No matter how you’ve come to your ADHD diagnosis (or your highly suspected one), there’s work to be done. And no, it’s not just an eval with a psychiatrist who quickly confirms your diagnosis and then slaps some Adderall on it.
So, if treatment doesn’t mean just medication, what does it actually look like?
It may include processing your past and present experiences, and noting how many of these current and past issues might actually be related to ADHD, and not just you being lazy, stupid, or f*cked up.
It may involve grieving what your life could have been like had you known sooner, or what would had happened if you had the supports in place earlier.
It may involve unlearning the things that you were taught to be ashamed of and dropping the mask that for decades has shown everyone that you’re ✨FINE ✨ when you’re actually screaming for help inside.

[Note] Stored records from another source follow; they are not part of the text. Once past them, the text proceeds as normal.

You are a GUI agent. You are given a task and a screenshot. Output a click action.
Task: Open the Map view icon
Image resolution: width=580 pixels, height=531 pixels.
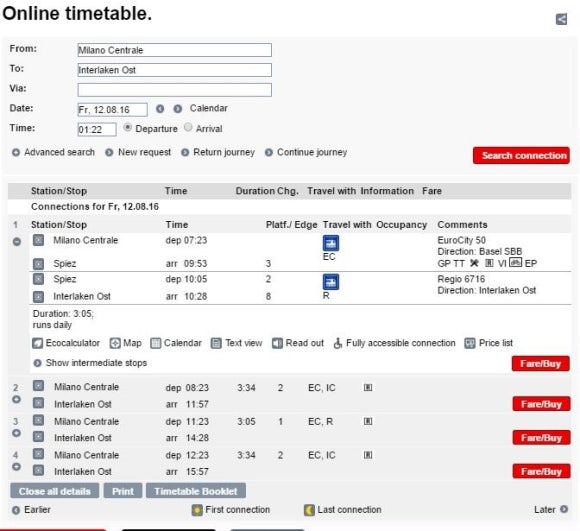[x=115, y=343]
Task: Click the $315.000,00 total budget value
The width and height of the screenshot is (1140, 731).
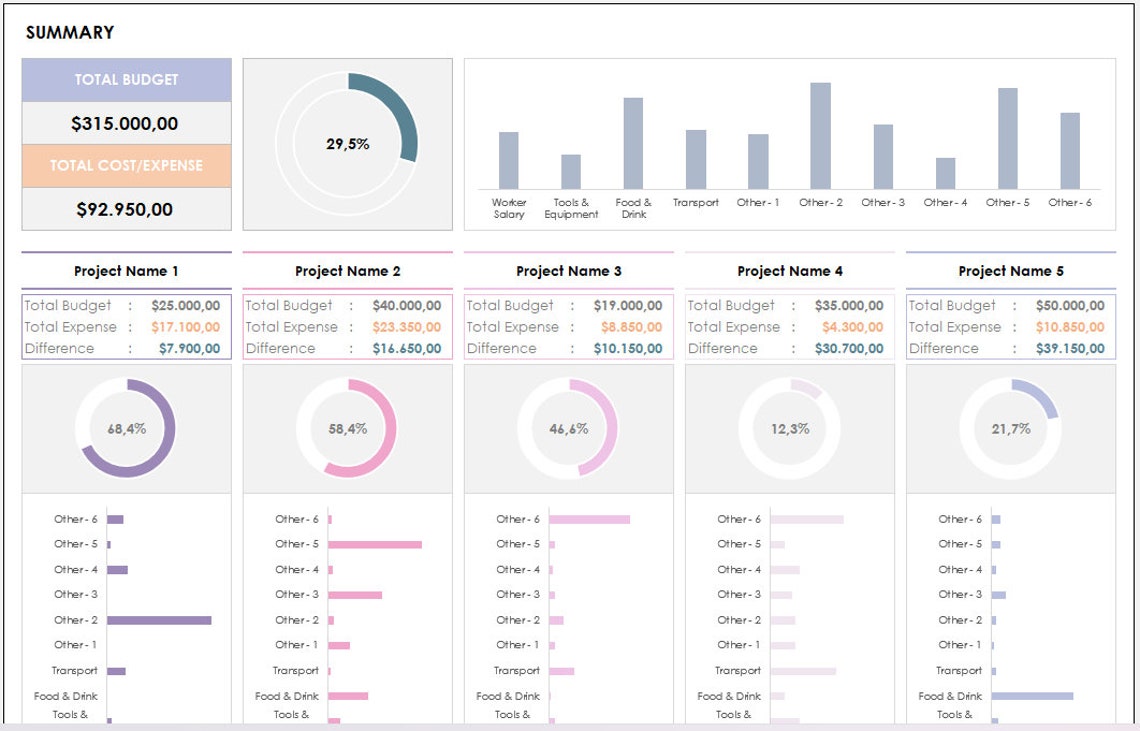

It may involve learning about your beautiful, little ADHD brain and how it functions in a world that wasn’t quite designed for you.
Tips for Managing a Late-Diagnosis of ADHD
As a therapist who specializes in working with women and moms with ADHD, and is a late-diagnosed ADHD woman myself, here are a few steps (in no particular order) I suggest to my clients and hope that you find supportive in your journey:
- Give yourself time to grieve.
- Whether you’re newly diagnosed, or were diagnosed decades ago, but are now just realizing the impact of ADHD on your daily existence, there is often grief present that deserves to be validated and processed. Anger, sadness, disappointment, relief…all valid, no matter where you are in your ADHD journey. Feel it all, no matter what comes up for you in your post-diagnosis era. It’s all real, it all matters, and it’s all valid.

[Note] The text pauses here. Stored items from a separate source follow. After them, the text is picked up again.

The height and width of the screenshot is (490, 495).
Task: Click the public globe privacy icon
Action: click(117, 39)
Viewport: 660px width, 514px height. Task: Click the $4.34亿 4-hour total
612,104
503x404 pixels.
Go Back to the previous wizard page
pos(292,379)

- Educate yourself about your ADHD brain.
- Whether that means following creators on social media that are well-versed in the arena, reading books (some of my favorites are here), listening to podcasts, or finding other solid resources that are supportive, learning about how your ADHD brain functions is crucial to understanding how to better support yourself.
- Find a few of my favorite current resources for women with ADHD here.
- Connect with others who share your diagnosis and experience.
- This might mean connecting with others who are already in your circle and have gone through this process. This might mean listening to others’ stories via podcast, etc., who have been through it too. This might mean connecting with a more formalized support group, like the virtual Women & ADHD groups that I offer at my practice.
- Identify strategies and supports that you can implement without the support of medications, including:
- Well-studied supplements.
- Prioritizing your nutrition.
- Getting some form of regular exercise (even as little as 10 minutes per day can make a world of difference).
- Working on your sleep hygiene.
- Seek out medication management and therapy when appropriate, especially with providers who truly specialize in working with women with ADHD.
- Practicing engaging in self-compassionate talk by speaking more kindly to yourself.
- This takes time, this takes practice, and it’s a hell of a lot easier to speak kindly to yourself when you understand the way your ADHD brain functions.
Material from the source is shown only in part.